Lead campigner Tom Morton commented: “The Government is trying to act like they are doing Channel 4 a favour, saying that privatisation is the only way that it can compete with Netflix and Amazon. But this is nonsense. Channel 4 isn’t struggling. In fact it's performing above and beyond expectations."

He added: "The real reason for privatisation is so that the government can yet again take public assets and put them in private pockets and the people who will pay the price for it are working people and small businesses in the regions and nations outside London."

Baron Grade of Yarmouth, who was the channel’s chief executive between 1988 and 1997, has said “the status quo is not an option” and that its current remit is like a “straitjacket” in today’s media landscape.

He told the House of Lords Communications and Digital Committee last October: “Channel 4 needs to do what every other free-to-air advertiser-supported business is doing, which is to own its own IP and to be able to gain scale.

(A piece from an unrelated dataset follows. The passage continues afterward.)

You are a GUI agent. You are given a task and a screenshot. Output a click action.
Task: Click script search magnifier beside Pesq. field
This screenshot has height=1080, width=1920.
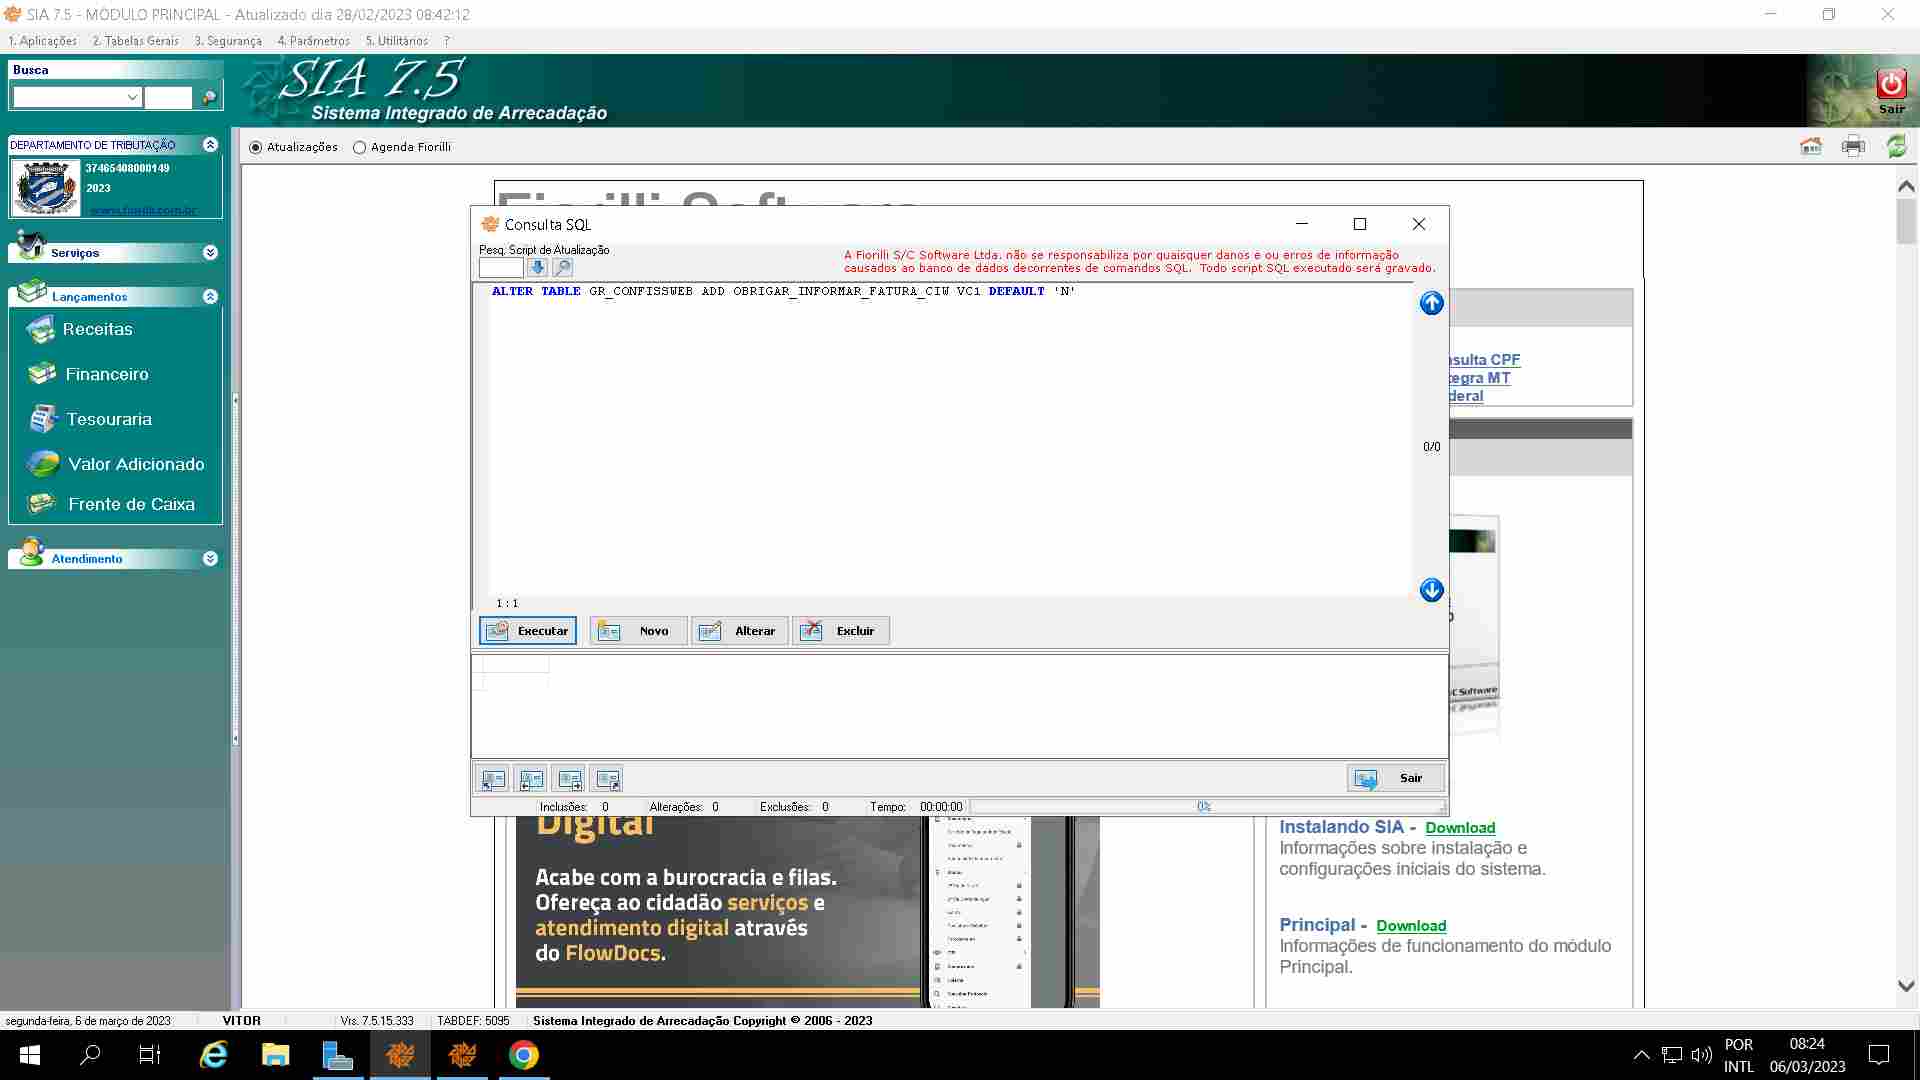(x=563, y=268)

“Everything in the Channel 4 constitution presently is against that and therefore it will, in my view, in a very short time really begin to struggle.”

The Telegraph reported that ITV is understood to be interested in buying the channel, while Discovery has held informal talks. Rupert Murdoch has been linked to a possible takeover, while bids from Sky, Channel 5 owner Paramount, Amazon and Netflix are also possible.

A Government source told the newspaper that ministers “expect a lot of interest in purchasing C4 from a range of serious buyers who want to build on C4’s strengths and help unleash its full potential”.

Channel 4’s chief executive Alex Mahon said in an internal email to staff on Monday that they had proposed a “vision for the next 40 years” which was rooted in “continued public ownership” and “built upon the huge amount of public value this model has delivered to date and the opportunity to deliver so much more in the future”.

However, she added that ultimately the ownership of the channel was for the “Government to propose and Parliament to decide” and that her priority now was to “look after all of you and the wonderful Channel 4 spirit”.

The broadcaster said that it will continue to engage with the Government during the legislative process and plans to do everything it can to “ensure that Channel 4 continues to play its unique part in Britain’s creative ecology and national life”.